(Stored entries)

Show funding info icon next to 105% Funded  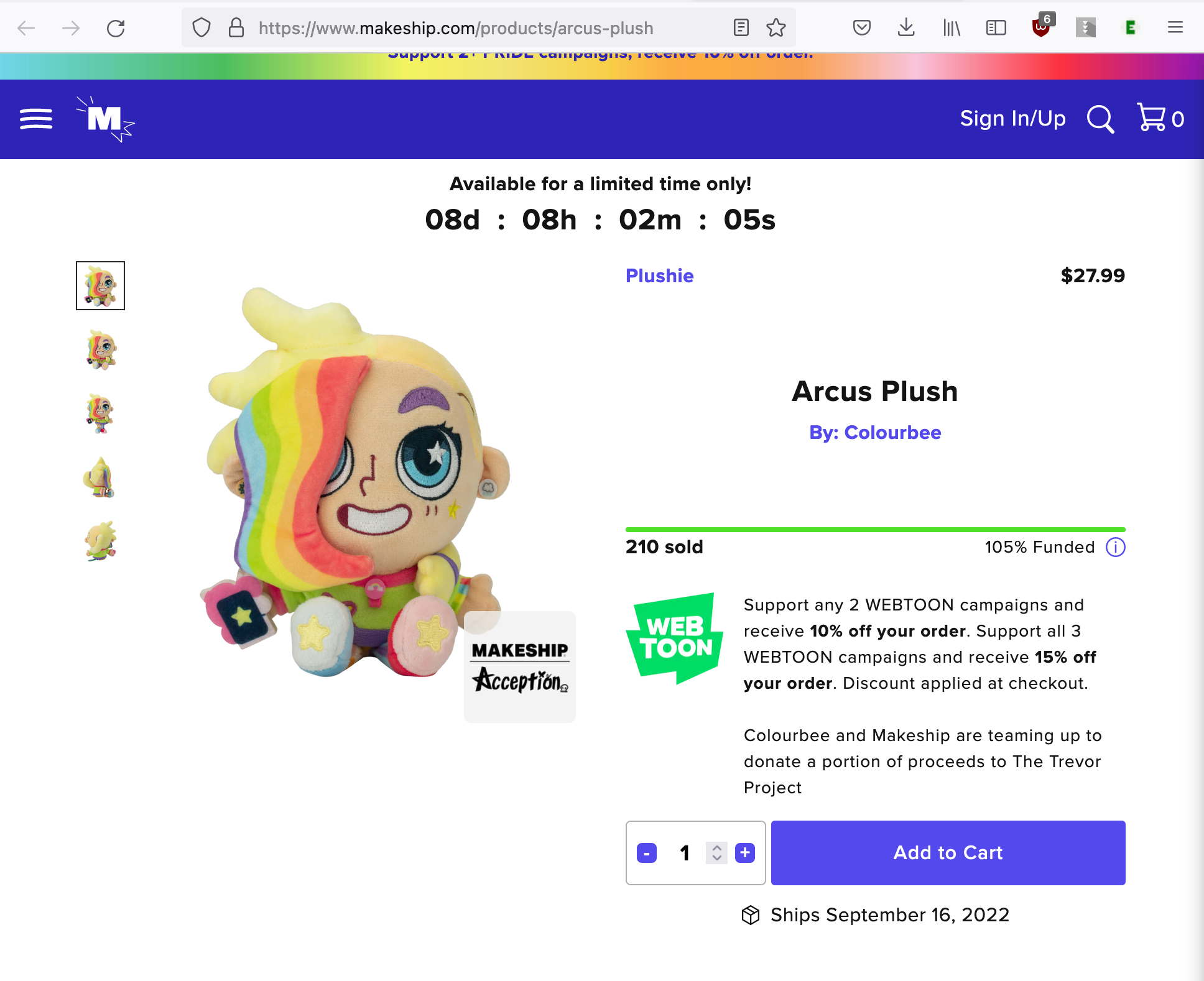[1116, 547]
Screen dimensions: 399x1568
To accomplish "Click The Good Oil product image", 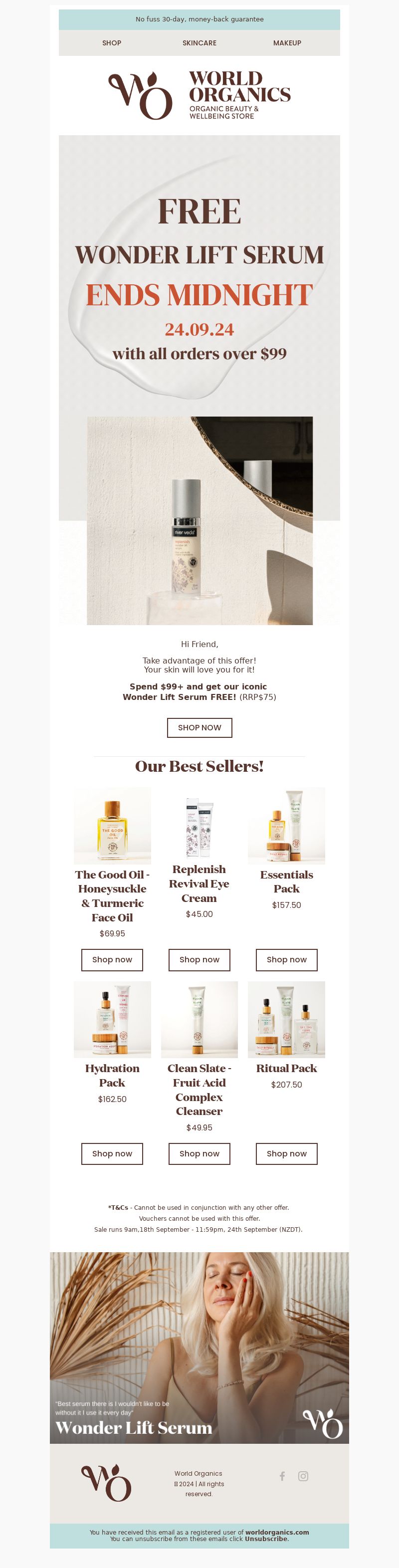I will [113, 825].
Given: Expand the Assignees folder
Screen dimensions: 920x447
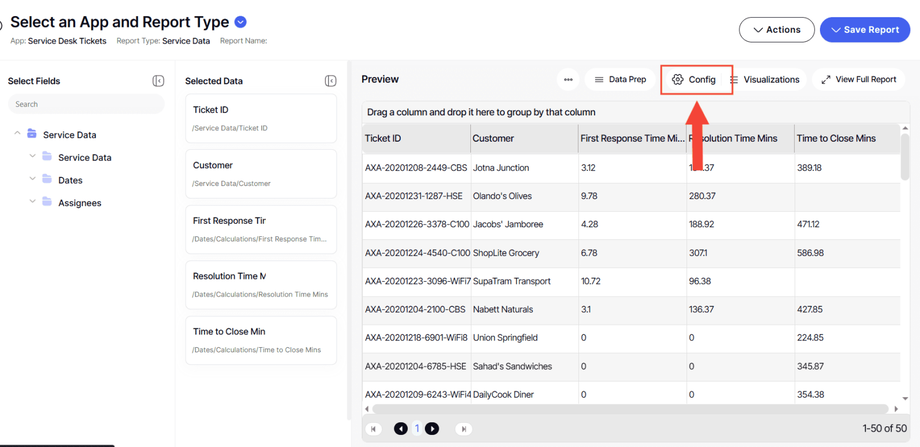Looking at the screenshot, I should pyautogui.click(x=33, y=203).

DIRECTIONS: Copy out exactly the lines between the line containing "Given: Expand the Assignees folder" and the end of the entries, including both, and leave the pictures behind.

OUTPUT OF THE EXERCISE:
Given: Expand the Assignees folder
Screen dimensions: 920x447
Looking at the screenshot, I should pyautogui.click(x=33, y=203).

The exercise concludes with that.